Take control of your health by adopting food and lifestyle changes. Eating sensibly with some modifications, as well as exercising, can keep your heart strong and healthy. Follow some of our suggestions below and your heart will love you for it.
Eat Fruits & Vegetables
Not only are fruits and vegetables high in vitamins, minerals and fiber, they're also very low in calories and high in antioxidants, which can help prevent chronic disease. Fill up on an abundance of these delicious and beneficial foods every day.
Focus on Fiber
Fiber refers to the indigestible carbohydrates we eat and is found in fruits, vegetables and unrefined grains. It keeps the body's digestive system running smoothly and helps the body feel full, a key to weight management. Most importantly, soluble fiber, which is found in oats, nuts, seeds, apples, pears and berries, helps lower cholesterol.
Go for Low-Fat Dairy
To reduce the amount of saturated fat and calories in your diet, replace high-fat dairy products (such as whole milk, cheese, sour cream and cream cheese) with skim or 1% milk, low-fat yogurt, Neufchatel and low-fat cheeses.
Watch Your Sodium Intake
Sodium can raise blood pressure. The largest portion of sodium in Americans' diets comes from processed foods. By cooking fresh food at home, you can cut back on sodium dramatically. Also try removing the salt shaker from the table, using herbs and spices for flavor and cooking with half as much salt as in the past. If you use canned soups, broths and sauces, select low-sodium versions.
Eat the Right Fats
Cut back on saturated fats (found in meats and full-fat dairy products) and avoid trans fats (found in some commercially baked goods and fried foods, and listed on labels as partially-hydrogenated). Stick with unsaturated such as monounsaturated or polyunsaturated fats. Monounsaturated fats are mainly found in olive and canola oils, nuts, avocados and olives. Polyunsaturated fats can be found in corn, soybean, safflower or sunflower oils.

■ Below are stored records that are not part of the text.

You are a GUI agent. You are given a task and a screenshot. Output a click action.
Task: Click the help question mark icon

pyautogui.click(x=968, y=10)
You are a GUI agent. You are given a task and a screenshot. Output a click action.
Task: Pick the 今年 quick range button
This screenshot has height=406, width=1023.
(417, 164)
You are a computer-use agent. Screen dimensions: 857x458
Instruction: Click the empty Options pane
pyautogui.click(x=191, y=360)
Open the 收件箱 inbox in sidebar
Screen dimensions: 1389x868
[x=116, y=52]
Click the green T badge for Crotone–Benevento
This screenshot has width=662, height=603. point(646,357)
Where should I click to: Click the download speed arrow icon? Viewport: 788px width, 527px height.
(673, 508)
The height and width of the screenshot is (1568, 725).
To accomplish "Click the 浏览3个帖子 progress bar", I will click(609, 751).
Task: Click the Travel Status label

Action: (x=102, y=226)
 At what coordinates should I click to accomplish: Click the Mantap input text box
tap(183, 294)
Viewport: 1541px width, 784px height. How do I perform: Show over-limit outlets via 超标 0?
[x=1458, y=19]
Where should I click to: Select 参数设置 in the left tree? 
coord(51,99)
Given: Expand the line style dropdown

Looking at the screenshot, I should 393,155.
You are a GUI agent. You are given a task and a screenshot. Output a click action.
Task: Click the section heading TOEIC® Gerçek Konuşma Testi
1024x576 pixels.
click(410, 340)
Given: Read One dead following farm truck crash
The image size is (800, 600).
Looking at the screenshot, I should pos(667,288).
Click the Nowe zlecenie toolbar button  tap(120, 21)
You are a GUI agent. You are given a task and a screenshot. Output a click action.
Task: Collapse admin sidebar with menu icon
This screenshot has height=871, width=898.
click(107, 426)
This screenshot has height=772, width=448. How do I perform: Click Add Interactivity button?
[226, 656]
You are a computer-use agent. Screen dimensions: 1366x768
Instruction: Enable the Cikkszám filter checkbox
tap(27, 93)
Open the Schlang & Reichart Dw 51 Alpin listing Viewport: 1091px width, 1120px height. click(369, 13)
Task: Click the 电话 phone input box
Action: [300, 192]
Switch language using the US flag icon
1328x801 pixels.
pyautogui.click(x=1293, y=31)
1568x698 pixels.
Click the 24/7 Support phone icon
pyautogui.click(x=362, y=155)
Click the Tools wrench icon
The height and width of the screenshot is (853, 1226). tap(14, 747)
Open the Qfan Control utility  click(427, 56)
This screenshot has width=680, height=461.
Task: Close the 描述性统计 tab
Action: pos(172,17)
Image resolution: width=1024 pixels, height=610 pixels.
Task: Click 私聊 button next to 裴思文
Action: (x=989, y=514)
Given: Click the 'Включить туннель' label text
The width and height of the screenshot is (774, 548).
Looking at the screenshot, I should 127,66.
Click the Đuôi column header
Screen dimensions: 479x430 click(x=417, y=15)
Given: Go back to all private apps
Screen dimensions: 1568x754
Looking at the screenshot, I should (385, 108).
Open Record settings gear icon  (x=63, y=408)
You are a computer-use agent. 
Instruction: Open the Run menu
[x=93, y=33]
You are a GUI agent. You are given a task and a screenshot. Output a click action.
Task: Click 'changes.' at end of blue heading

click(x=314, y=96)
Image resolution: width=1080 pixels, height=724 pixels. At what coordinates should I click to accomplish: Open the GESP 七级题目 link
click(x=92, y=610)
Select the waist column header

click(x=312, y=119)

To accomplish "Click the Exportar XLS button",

Go for Omega-3 Fatty Acids
Research has shown that omega-3s lower triglycerides (fat in the blood); help maintain the "good" cholesterol; and decrease the risk of sudden heart attacks, blood clots and stroke. These compounds are found in fatty fish salmon, mackerel, herring, sardines) and plant foods (flax seeds, walnuts).
Extra pounds and inactivity can put stress on the heart and create other health problems. Exercise is key to weight management. Try to aim for at least 30 minutes of moderate exercise a day. Not only will it help shed some pounds, but it will also raise "good" cholesterol and triglyceride levels.
Have Some Wine
Alcohol in wine, beer and distilled spirits has been shown to protect the heart in some studies by increasing HDL, or "good" cholesterol. Additionally, heart-healthy polyphenols (antioxidants) occur in both red and white wine. If you don't drink, it's best not to start now, but if you do, have moderate amounts. That means one drink per day if you are a woman or two drinks per day if you are a man.